> What is needed: Repeat the material below word for word, starting at the line that contains "Where should I click to: Click" and ending after the line that contains "I will pos(1046,73).".
======== Supplied records
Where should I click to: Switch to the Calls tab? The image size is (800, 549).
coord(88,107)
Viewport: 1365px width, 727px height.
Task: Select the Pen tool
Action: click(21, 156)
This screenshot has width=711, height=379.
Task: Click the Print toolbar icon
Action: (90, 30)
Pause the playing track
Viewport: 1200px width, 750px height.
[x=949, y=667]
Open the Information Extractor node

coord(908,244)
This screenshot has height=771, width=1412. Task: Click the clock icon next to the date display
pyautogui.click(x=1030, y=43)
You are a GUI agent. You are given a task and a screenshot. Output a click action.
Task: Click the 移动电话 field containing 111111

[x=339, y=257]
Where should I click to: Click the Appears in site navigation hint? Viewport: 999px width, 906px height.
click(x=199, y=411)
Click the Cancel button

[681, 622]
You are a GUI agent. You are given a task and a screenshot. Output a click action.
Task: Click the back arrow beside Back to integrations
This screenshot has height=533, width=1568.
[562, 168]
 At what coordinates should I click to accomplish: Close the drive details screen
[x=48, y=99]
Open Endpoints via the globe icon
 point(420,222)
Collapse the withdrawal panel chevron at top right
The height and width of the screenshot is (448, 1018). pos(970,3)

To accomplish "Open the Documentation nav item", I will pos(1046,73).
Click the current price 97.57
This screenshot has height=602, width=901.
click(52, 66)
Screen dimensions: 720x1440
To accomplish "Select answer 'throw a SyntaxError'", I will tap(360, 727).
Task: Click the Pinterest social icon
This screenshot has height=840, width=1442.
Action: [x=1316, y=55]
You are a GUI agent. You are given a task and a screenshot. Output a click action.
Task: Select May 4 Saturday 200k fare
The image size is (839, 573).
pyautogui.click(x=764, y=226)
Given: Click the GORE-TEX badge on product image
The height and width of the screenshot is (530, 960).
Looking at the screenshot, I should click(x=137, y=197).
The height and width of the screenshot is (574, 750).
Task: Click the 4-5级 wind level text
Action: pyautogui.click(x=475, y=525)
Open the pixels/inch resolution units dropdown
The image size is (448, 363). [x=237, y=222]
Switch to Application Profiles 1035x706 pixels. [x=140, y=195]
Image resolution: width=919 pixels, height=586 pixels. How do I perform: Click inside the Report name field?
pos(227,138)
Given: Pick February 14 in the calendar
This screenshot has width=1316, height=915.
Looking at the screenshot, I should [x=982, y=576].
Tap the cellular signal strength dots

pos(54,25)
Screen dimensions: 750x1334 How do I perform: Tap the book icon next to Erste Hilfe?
================
> Response:
Where should I click to: Click the Appears in site navigation hint? Viewport: 999px width, 906px height.
click(x=199, y=411)
Click the Cancel button

[681, 622]
You are a GUI agent. You are given a task and a screenshot. Output a click action.
Task: Click the back arrow beside Back to integrations
This screenshot has height=533, width=1568.
[562, 168]
 At what coordinates should I click to accomplish: Close the drive details screen
[x=48, y=99]
Open Endpoints via the globe icon
 point(420,222)
Collapse the withdrawal panel chevron at top right
The height and width of the screenshot is (448, 1018). pos(970,3)

To accomplish "Open the Documentation nav item", I will pos(1046,73).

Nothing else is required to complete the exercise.